Three companies operate at Nariin Sukhait Mine as independent coal producers, namely, Mongolyn Alt Corporation LLC, Mongolia; and Mongolian-Chinese JV "Qinhua-MAK-Nariin Sukhait" LLC; as well as SouthGobi Resources Ltd., through its local subsidiary SouthGobi Sands LLC.

Nariin Sukhait is reported to hold about 380 million mt of resources of high-rank, low-ash, low-sulphur metallurgical and steam coal, of which 220 million mt of resources belong to the licenses of Mongolyn Alt Corporation LLC and 160 million mt of coal is delineated under the licenses of SouthGobi Sands LLC.
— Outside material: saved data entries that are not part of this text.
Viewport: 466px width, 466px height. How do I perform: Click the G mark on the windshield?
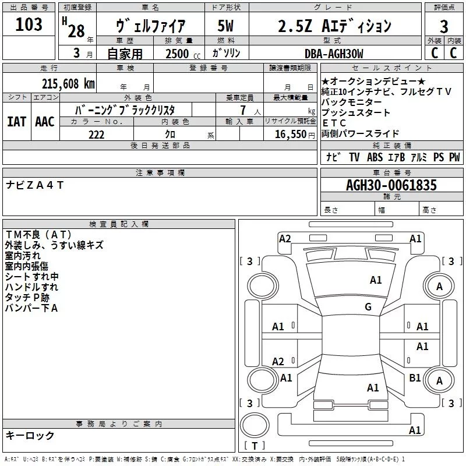click(x=368, y=307)

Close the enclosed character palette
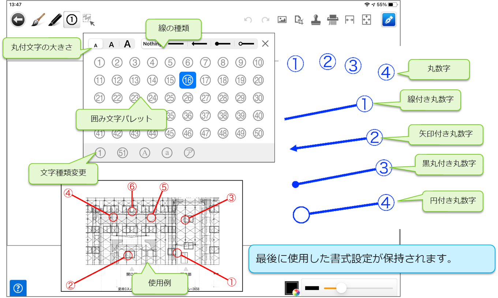(265, 44)
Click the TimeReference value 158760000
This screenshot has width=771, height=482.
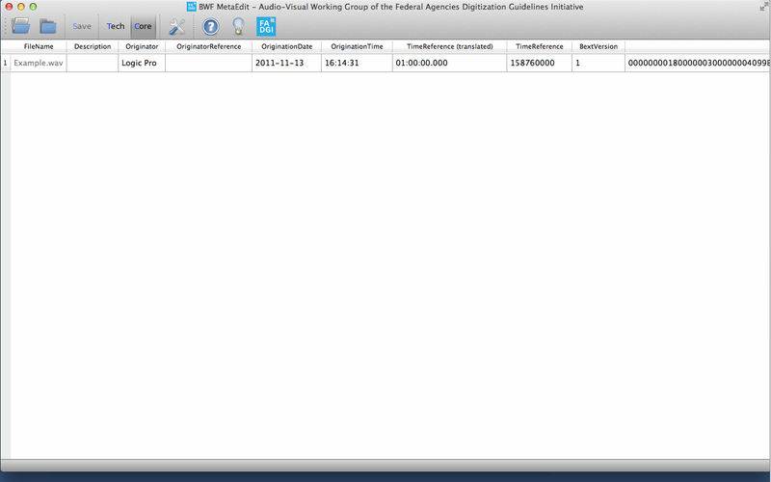coord(540,63)
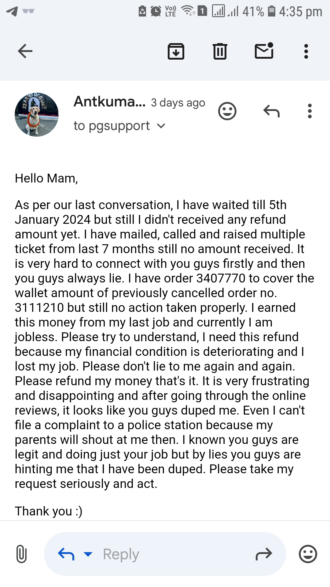Screen dimensions: 330x587
Task: Delete this email with trash icon
Action: 220,51
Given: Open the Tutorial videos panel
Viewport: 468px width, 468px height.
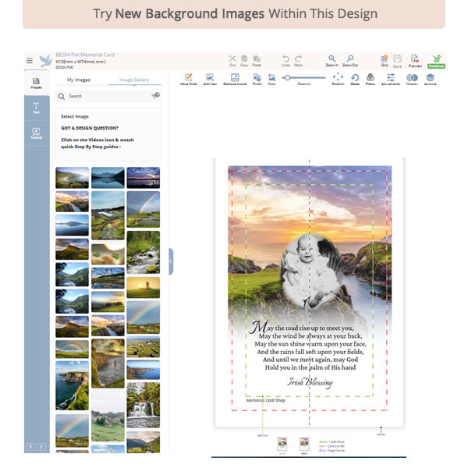Looking at the screenshot, I should coord(36,133).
In 2008 the mine produced and sold about 1.9 million mt of coal in total (2005 - 1.7 million mt) of which Mongolian-Chinese JV "Qinhua-MAK-Nariin Sukhait" LLC exported 1.2 million mt; Mongolyn Alt Corporation LLC marketed 0.635 million mt; and SouthGobi Sands LLC. sold 0.113 million mt.

In accordance with the Special Permit for the construction of railway from the Nariin Sukhait mine to the Mongolian-Chinese border granted to Mongolyn Alt Corporation LLC, the construction of the 47.8-km railway from the mine to the presently existing railhead at Ceke is scheduled to start up in early 2010.

Nariin Sukhait is a strategic coal deposit plays a key role in Mongolia's mineral wealth redistribution efforts.